The NRM parliamentary caucus has finally pushed through a contentious merger of 16 government agencies. The breakthrough came after a heated meeting at State House, Entebbe, where months of political wrangling and deadlock gave way to a unanimous resolution that some are calling the most significant shake-up of Uganda’s public sector in years.
After numerous attempts to strike a deal, the NRM lawmakers emerged from the meeting with a plan in hand, but not without a twist. They agreed to grant a three-year transitional period to two critical agencies: the Uganda Coffee Development Authority (UCDA) and the National Information Technology Authority, Uganda (NITA-U).
For months, the merger proposal has been the political equivalent of a suspense thriller, with numerous meetings, intense lobbying, and high-stakes negotiations that seemed destined for failure. The government has argued that the merger would eliminate redundancy, reduce administrative costs, and streamline operations. Yet, each time the caucus met, the only thing they seemed to agree on was the need for another meeting.

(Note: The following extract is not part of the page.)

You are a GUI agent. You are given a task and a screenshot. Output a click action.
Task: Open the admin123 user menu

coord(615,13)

However, today’s resolution signals that the NRM is ready to flex its political muscle. With a strong parliamentary majority, the ruling party now has the numbers to push through the merger despite objections from opposition figures, civil society, and the thousands of employees who may see their jobs at risk.
In a nod to pragmatism, the NRM decided to grant a three-year grace period to two agencies deemed too important to rush into oblivion: the UCDA and NITA-U. The UCDA, which plays a pivotal role in Uganda’s coffee industry—a sector contributing roughly 20% to the country’s export earnings—will have time to adjust to its new status under the merged entity. For a nation of coffee lovers and farmers, this was a bitter cup many were not willing to swallow just yet.

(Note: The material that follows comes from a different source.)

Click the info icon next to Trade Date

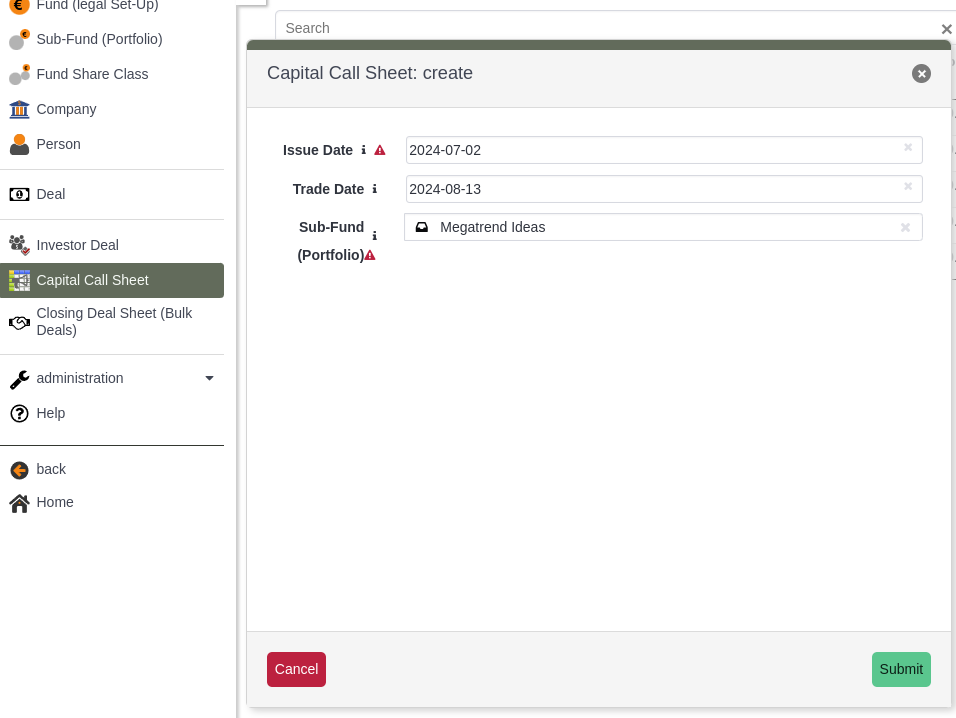coord(375,189)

Similarly, NITA-U, the digital backbone of the country, has been given a temporary reprieve. As Uganda races toward a digital future, sidelining the body responsible for overseeing the nation’s IT infrastructure could have sent shockwaves through the economy. The three-year transition is seen as a buffer to avoid any sudden outages, technological or political.
But not everyone is celebrating the merger. Critics argue that the consolidation will lead to thousands of job losses, decrease efficiency, and concentrate too much power in a few hands. Some members of the opposition have already labeled it a “power grab,” a move to centralize control under the guise of administrative reform.
Others warn that merging agencies with very different mandates—from coffee farming to technology development—could lead to a bureaucratic nightmare, akin to “trying to teach a coffee farmer how to code.”
With the NRM holding a firm grip on Parliament, there’s little doubt the merger will be rubber-stamped in the coming days. But as the dust settles, the real challenge lies ahead: how will the government implement such a sweeping change without derailing essential services, alienating key stakeholders, or triggering widespread public discontent?
The coming weeks will be crucial as the country watches to see if this bold move will indeed “streamline” government operations or if it will turn into one of the most contentious political reforms in recent memory.